#### SET TASK
Copy these lines word for word, starting at the line that contains "Image resolution: width=1509" and stopping after the line that contains "pos(45,329)".

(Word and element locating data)
———
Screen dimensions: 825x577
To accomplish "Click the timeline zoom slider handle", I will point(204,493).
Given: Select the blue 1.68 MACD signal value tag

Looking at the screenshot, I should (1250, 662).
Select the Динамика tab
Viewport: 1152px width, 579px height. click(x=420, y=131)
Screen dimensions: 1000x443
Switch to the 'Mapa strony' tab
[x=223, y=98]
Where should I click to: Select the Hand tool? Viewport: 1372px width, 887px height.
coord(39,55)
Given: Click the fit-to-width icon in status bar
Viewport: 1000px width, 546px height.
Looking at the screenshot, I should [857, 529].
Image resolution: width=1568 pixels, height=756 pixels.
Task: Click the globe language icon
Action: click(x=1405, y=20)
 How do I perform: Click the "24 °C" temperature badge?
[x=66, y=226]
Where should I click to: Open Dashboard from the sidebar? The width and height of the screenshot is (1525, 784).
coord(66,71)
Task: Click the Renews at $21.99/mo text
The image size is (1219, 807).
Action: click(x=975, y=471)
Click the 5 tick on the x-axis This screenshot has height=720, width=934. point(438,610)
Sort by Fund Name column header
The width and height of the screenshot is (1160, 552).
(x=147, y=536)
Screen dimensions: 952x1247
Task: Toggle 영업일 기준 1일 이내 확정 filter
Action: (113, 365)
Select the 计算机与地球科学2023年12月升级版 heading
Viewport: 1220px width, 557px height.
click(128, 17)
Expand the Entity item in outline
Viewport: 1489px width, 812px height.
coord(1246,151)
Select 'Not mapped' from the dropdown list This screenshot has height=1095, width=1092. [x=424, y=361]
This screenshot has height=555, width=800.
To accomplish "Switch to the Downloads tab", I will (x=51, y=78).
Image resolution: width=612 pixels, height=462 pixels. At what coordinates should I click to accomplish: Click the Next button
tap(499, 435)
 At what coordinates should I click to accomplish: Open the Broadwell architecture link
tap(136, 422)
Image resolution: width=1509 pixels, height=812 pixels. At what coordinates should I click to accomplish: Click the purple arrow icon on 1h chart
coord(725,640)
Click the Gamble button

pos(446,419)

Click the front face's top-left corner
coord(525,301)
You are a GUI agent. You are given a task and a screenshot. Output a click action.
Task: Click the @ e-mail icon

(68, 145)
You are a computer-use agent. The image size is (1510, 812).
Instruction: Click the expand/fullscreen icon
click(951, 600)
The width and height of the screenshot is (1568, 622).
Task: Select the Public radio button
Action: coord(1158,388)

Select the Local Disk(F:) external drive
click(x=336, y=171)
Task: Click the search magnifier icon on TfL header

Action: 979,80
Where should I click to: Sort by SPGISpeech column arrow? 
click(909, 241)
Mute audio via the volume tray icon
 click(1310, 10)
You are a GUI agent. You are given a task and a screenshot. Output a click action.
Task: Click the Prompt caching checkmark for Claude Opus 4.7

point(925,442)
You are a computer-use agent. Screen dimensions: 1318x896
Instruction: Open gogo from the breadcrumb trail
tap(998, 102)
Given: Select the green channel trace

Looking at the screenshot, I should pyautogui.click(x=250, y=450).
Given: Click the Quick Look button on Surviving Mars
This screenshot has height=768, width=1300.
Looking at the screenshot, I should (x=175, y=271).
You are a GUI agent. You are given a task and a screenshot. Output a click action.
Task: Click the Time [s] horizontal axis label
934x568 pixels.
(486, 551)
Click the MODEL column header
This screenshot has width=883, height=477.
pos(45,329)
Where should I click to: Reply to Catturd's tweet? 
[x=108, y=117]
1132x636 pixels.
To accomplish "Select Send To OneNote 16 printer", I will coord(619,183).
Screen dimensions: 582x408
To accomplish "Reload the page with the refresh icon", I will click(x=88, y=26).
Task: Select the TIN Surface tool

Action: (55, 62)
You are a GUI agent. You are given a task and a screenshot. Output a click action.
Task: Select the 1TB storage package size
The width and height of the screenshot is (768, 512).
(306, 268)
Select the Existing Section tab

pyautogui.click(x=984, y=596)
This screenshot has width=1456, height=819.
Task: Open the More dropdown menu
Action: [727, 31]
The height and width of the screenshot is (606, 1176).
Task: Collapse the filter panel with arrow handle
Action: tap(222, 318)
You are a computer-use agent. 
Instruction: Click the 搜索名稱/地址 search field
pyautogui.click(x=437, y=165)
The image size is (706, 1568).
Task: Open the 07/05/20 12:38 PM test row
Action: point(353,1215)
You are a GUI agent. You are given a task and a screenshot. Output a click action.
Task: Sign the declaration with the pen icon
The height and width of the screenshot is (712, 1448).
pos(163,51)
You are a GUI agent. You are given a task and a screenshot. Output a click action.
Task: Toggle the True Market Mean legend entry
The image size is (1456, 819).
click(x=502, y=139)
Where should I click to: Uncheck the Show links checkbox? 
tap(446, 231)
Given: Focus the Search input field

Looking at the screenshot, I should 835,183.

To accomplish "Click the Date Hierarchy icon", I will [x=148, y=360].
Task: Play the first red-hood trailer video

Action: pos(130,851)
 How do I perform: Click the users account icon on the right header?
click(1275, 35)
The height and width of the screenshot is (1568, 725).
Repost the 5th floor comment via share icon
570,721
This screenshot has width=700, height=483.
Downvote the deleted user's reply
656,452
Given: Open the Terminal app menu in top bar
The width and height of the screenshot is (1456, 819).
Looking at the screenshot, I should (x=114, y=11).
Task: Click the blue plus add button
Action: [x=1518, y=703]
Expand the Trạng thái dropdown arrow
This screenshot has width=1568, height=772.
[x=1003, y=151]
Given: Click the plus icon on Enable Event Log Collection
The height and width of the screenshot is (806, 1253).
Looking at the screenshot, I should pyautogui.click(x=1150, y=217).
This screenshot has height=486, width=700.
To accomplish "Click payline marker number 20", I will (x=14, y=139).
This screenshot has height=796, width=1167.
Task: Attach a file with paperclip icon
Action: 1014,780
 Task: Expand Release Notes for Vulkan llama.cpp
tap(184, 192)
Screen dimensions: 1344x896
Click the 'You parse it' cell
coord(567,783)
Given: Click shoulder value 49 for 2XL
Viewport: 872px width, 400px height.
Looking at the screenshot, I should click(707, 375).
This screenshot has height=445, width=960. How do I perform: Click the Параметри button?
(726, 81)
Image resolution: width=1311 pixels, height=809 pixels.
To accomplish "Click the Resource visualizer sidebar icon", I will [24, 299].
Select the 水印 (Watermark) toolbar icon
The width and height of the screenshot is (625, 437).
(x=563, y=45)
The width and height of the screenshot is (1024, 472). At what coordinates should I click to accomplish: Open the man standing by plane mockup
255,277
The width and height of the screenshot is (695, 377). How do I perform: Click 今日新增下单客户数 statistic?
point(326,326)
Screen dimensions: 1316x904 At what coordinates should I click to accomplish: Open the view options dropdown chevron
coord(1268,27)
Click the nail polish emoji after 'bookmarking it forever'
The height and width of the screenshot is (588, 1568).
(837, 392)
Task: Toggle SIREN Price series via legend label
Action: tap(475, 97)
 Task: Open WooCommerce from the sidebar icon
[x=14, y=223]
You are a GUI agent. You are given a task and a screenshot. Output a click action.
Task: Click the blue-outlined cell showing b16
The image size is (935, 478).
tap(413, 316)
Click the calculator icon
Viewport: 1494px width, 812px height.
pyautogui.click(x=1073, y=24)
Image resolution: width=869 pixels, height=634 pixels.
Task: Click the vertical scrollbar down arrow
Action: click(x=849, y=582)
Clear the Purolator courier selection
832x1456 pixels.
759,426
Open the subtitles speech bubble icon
———
#### ANSWER BELOW
Image resolution: width=1509 pixels, height=812 pixels. At what coordinates should I click to accomplish: Click the purple arrow icon on 1h chart
coord(725,640)
Click the Gamble button

pos(446,419)

Click the front face's top-left corner
coord(525,301)
You are a GUI agent. You are given a task and a screenshot. Output a click action.
Task: Click the @ e-mail icon

(68, 145)
You are a computer-use agent. The image size is (1510, 812).
Instruction: Click the expand/fullscreen icon
click(951, 600)
The width and height of the screenshot is (1568, 622).
Task: Select the Public radio button
Action: coord(1158,388)

Select the Local Disk(F:) external drive
click(x=336, y=171)
Task: Click the search magnifier icon on TfL header

Action: 979,80
Where should I click to: Sort by SPGISpeech column arrow? 
click(909, 241)
Mute audio via the volume tray icon
 click(1310, 10)
You are a GUI agent. You are given a task and a screenshot. Output a click action.
Task: Click the Prompt caching checkmark for Claude Opus 4.7

point(925,442)
You are a computer-use agent. Screen dimensions: 1318x896
Instruction: Open gogo from the breadcrumb trail
tap(998, 102)
Given: Select the green channel trace

Looking at the screenshot, I should pyautogui.click(x=250, y=450).
Given: Click the Quick Look button on Surviving Mars
This screenshot has height=768, width=1300.
Looking at the screenshot, I should (x=175, y=271).
You are a GUI agent. You are given a task and a screenshot. Output a click action.
Task: Click the Time [s] horizontal axis label
934x568 pixels.
(486, 551)
Click the MODEL column header
This screenshot has width=883, height=477.
pos(45,329)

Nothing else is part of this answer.